My project. My use case. My mistake.
Once the initial version of PyshGP was working, I wanted to use it.
I was primarily engaging with PushGP through contributions to academic research projects. I started to use PyshGP as the platform I used to run my experiments. This resulted in dozens of branches and GitHub issues, none of which were justifiable contributions to the main project.
I should have separated the open source project of PyshGP from my own personal applications.
Eventually the project bloated to the point where maintenance became painful. The codebase contained multiple superfluous features as well as dead code.
The few people that showed interest expressed they were having difficulty with certain aspects of the project. Synthesized programs could not be saved and reused. The naive parallelism was unhelpful at best. Things were getting worse, not better.
– Neal and Del, Planes, Trains & Automobiles
I knew it would take a lot of work to fix things, and at the time I was still relatively inexperienced. Without the skills to do better, I let the project sit.
I returned to the project a better engineer than when I first started PyshGP. This time the motivation was clear: Provide the wider AI/ML community with a stable, usable, implementation of PushGP that is suitable for application oriented use cases.
The PyshGP codebase has been completely rewritten from scratch. The abstraction has been designed so that users do not need an understanding of the internals to use the package.

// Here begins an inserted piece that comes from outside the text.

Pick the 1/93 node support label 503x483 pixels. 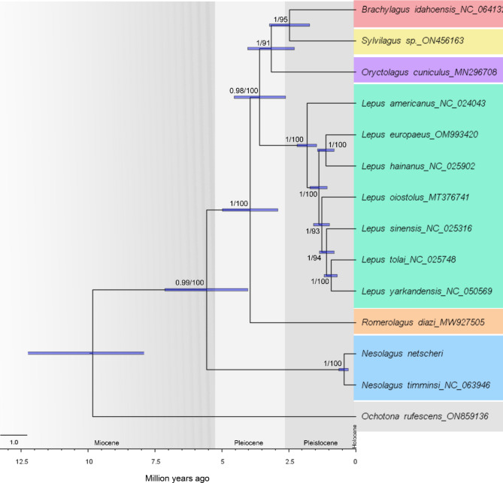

PyshGP will not accept contributions that do not have a clear and demonstrable purpose. This includes contributions about open research questions that have not achieved a positive result yet. Any PushGP research done with PyshGP can be done on a fork or local branch without polluting the main repository.
PyshGP will limit its scope to providing PushGP as a library. There will be no CLI. There will be no functionally starting new benchmark runs. Utilities can (and will) be created in separate applications for these purposes.
What comes next?
Development of PyshGP will continue at a slow and methodical pace. Contributions are always welcome via Issues and Pull Requests on GitHub.

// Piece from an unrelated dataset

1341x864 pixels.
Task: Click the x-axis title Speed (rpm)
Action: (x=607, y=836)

Auxiliary utilities for benchmarking PyshGP will be created in separate repositories.
I will be writing individual posts on narrow parts of the PyshGP abstraction that will be insightful to users and a good jumping off point for future contributors. Topics include:
- PushEstimator vs SearchAlgorithms
- Genomes Vs Code Blocks/Programs
- Parent Selection
- User Defined Instructions
I would be thrilled to hear about any application of PyshGP. It would be very helpful do a case study of various applications to determine where the tool needs the most improvement.